- [TASKS FOR THIS EXERCISE]:
[1] In the profile of George E. Pancratz, on what date and at what port did he sign on as Deck Cadet aboard the SS Bushrod Washington?
[2] Using only the profile of George E. Pancratz, explain in one to three sentences who Jonathan Wainwright, V was and how the profile identifies him.
[3] Pick up the profile of George E. Pancratz after its final sentence and carry it forward.

Born: April 13, 1923
Hometown: Little Falls, MN
Service: Merchant Marine
Position / Rank: Deck Cadet
Date / Place of death: September 18, 1943 / Tunisia
Date / Place of burial: September 19, 1943 / U.S. Military
Cemetery, Mateur, Tunisia;
April 2, 1949 / Calvary Cemetery, Little Falls, MN
George E. Pancratz signed on as Deck Cadet aboard the SS Bushrod Washington on
May 7, 1943 at New York, NY, just two weeks after the ship had been completed. He
was joined by his classmate, Cadet-Midshipman William S. Sempell who signed on as
Engine Cadet the same day. Shortly thereafter the Bushrod Washington sailed for the
Mediterranean where it remained for the rest of its short life.
On September 3, 1943, the Bushrod Washington sailed from Oran with a convoy bound
for the landing beaches at Salerno, Italy, with a cargo of ammunition, high octane
aviation gasoline in drums, bombs, “C” rations, Army trucks and landing craft. The
vessel arrived at Salerno on September 11th, and anchored about three quarters of a
mile off Salerno Beach, in a northeast-southwest direction, stern to shore. The Bushrod
Washington was carrying a crew of 42 merchant seaman and 33 Naval Armed Guard.
The ship’s Master was Jonathan Wainwright, V, son of General Jonathan Wainwright,
the American Commander at Corregidor and Bataan in the Philippines.

- [DATA EXCERPTS]:

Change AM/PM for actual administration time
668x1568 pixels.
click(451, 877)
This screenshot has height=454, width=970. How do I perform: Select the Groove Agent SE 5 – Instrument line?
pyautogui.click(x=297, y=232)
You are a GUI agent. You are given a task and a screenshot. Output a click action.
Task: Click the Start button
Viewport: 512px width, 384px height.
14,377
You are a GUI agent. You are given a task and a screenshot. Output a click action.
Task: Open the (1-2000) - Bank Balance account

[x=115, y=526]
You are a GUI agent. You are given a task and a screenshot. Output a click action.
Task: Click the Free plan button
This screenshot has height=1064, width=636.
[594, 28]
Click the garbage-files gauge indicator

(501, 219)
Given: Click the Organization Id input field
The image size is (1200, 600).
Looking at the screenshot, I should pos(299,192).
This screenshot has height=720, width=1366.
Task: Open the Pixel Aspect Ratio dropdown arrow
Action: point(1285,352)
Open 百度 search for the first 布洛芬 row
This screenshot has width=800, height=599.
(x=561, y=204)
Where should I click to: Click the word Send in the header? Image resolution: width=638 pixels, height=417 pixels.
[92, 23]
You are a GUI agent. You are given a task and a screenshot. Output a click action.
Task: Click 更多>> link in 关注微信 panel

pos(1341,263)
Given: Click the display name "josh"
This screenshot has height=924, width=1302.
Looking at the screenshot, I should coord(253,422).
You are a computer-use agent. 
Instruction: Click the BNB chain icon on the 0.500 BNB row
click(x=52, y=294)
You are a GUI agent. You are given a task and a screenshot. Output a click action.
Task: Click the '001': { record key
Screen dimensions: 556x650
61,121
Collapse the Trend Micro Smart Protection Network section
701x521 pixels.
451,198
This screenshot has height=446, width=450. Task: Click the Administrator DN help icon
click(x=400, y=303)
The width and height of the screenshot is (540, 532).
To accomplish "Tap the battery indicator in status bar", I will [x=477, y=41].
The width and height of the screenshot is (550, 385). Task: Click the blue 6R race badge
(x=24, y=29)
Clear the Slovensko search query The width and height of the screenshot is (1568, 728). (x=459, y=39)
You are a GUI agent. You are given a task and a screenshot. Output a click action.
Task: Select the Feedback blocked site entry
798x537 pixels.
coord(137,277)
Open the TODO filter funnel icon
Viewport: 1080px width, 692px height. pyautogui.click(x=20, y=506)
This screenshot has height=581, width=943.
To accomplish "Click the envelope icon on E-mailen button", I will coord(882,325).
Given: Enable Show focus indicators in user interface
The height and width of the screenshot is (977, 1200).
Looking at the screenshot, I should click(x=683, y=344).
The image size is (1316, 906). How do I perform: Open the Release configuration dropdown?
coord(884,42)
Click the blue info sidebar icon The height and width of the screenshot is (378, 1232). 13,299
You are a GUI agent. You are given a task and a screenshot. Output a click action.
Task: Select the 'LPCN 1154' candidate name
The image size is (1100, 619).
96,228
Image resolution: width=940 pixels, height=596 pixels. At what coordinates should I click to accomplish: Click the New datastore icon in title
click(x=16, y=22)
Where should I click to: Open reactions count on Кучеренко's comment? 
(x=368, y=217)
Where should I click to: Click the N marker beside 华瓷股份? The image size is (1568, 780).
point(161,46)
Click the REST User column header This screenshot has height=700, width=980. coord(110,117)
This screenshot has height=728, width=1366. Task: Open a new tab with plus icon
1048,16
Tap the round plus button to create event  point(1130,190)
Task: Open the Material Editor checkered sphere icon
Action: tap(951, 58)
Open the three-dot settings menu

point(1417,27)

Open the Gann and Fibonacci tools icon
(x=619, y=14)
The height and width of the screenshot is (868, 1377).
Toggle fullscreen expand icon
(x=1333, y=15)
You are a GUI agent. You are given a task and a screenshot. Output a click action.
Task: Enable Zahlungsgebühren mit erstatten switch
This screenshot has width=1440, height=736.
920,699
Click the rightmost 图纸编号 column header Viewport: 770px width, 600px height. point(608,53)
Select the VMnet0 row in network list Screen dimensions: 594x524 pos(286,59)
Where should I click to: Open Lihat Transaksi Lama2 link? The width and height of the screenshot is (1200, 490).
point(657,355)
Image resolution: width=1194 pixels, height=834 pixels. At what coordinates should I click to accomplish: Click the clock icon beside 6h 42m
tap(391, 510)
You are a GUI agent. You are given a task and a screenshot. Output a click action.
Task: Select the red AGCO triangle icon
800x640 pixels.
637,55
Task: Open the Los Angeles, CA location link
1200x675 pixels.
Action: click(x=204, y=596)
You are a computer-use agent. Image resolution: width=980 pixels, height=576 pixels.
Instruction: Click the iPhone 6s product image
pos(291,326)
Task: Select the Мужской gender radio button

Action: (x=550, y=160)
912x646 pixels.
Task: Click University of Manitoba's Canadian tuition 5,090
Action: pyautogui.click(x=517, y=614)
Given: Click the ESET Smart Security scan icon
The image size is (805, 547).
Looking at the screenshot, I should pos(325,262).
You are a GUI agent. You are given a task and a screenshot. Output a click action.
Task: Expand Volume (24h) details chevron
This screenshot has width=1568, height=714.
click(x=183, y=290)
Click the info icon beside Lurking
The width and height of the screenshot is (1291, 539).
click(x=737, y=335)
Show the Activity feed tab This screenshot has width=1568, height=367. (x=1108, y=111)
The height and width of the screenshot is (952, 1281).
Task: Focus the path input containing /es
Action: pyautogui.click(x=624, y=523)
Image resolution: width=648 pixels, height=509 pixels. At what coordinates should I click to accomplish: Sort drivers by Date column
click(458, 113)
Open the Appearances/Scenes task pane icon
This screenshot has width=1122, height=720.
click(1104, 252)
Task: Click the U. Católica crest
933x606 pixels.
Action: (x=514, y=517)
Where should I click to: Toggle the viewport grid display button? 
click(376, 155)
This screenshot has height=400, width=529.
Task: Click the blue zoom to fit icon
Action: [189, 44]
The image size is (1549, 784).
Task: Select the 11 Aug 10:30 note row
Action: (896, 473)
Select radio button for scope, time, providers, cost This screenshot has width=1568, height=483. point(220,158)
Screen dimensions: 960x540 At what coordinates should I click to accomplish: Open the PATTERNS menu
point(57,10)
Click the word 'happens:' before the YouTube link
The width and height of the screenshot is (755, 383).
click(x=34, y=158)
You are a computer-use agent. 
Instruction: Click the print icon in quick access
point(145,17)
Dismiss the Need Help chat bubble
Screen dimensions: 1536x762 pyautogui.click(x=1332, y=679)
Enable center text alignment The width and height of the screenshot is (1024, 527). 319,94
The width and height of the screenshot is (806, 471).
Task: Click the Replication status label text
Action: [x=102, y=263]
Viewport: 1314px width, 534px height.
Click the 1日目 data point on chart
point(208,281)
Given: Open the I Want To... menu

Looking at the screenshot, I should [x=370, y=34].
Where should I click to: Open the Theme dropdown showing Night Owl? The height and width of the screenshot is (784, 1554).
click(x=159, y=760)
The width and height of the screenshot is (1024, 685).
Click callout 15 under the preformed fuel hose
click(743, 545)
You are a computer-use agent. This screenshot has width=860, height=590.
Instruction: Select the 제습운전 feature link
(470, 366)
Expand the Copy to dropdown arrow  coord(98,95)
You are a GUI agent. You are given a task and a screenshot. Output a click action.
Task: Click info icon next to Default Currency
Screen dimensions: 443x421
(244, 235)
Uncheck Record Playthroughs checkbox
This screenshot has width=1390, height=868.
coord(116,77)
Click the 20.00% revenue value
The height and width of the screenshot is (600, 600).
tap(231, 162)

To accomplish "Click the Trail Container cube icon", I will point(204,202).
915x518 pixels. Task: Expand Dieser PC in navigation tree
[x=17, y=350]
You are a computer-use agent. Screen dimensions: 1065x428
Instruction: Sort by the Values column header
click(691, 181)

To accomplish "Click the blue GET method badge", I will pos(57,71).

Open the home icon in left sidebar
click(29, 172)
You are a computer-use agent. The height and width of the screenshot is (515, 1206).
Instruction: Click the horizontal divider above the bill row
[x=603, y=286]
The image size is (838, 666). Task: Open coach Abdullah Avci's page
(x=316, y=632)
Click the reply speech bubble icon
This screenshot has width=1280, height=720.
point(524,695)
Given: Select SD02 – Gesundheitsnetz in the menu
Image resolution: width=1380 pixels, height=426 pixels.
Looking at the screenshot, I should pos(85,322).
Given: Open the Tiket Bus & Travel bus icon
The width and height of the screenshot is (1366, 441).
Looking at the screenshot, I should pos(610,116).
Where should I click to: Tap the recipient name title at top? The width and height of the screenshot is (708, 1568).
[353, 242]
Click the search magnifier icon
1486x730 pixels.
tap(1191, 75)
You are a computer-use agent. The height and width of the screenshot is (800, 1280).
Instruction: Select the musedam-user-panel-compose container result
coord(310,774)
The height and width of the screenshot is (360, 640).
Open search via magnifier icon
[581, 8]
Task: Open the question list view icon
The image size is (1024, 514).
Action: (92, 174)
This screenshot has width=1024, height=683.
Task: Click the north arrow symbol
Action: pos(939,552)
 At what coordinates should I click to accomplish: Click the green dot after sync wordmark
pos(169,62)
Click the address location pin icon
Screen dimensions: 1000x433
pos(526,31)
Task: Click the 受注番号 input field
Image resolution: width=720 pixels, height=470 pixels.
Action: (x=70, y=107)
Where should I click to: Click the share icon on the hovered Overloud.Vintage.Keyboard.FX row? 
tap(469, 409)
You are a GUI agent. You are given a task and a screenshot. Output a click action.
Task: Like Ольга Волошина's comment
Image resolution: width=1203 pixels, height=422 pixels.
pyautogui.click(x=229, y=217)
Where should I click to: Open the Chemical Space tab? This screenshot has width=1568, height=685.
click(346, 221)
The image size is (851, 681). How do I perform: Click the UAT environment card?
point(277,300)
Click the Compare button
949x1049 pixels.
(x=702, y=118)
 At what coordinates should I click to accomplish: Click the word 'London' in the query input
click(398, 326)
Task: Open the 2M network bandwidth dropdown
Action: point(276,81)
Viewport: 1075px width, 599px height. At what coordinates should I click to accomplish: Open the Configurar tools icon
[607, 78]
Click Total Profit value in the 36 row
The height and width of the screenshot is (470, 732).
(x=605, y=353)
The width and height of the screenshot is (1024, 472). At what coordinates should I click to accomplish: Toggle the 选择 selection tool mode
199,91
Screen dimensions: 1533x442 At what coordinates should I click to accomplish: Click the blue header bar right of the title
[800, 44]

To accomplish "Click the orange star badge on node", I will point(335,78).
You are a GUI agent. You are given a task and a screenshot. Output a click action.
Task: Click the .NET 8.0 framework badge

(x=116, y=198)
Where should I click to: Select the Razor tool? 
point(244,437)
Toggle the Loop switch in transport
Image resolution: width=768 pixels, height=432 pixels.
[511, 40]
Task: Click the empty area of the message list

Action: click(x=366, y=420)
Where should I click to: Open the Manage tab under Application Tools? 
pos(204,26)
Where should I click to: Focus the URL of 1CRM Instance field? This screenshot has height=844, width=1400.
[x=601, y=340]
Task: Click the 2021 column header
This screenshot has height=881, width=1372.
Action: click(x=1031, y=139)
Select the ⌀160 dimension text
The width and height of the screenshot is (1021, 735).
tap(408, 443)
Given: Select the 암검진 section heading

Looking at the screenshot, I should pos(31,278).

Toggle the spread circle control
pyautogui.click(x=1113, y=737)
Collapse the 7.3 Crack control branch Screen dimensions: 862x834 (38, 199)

- [RESPONSES BY ITEM NUMBER]:
[1] He signed on May 7, 1943, at New York, NY.

[2] Jonathan Wainwright, V was the Master of the Bushrod Washington. The profile identifies him as the son of General Jonathan Wainwright, the American commander at Corregidor and Bataan in the Philippines.

[3]
On September 14th at 1322, the vessel was attacked by either German dive bombers or
glide bombs. Much of the cargo had been unloaded over the previous days, but the
gasoline and explosives were still on board. One bomb missed the ship by about 150
feet while another struck the vessel in the midship house between Lifeboat #2 and #4.
This bomb went through the crew mess room and exploded below the main deck.
Reports differ on whether the bomb hit the engine room directly, or landed in the ice
machine room nearby. In either case, the ship’s engines were moved to starboard by
the force of the explosion, and the port boiler exploded. The engine crew on duty,
which included the First Assistant Engineer and the Cadet-Midshipman William Sempell,
never made it out of the engine room.
The explosion also ignited the gasoline in the Number 4 hold. Within minutes the entire
ship was a raging inferno. At 1352, the Captain ordered the crew to abandon ship.
Many crew members made it into Lifeboat #1 and #3. Others jumped overboard and
were rescued by small boats that came alongside the ship. Captain Wainwright and
four other crew members later re-boarded the ship in an attempt to extinguish the fire.
However, this proved to be impossible, and the ship was finally abandoned. Six
members of the Bushrod Washington’s crew, including Cadet-Midshipman William
Sempell, and one of the Naval Armed Guard Sailors were lost in the bombing.
The injured crew members, including badly burned Cadet-Midshipman George
Pancratz, were placed aboard the Royal Navy Hospital Ship HMHS Amarapoora for
care and transportation to hospitals in North Africa. George Pancratz died of his
wounds four days later, and was buried in the U.S. Military Cemetery at Mateur, Tunisia.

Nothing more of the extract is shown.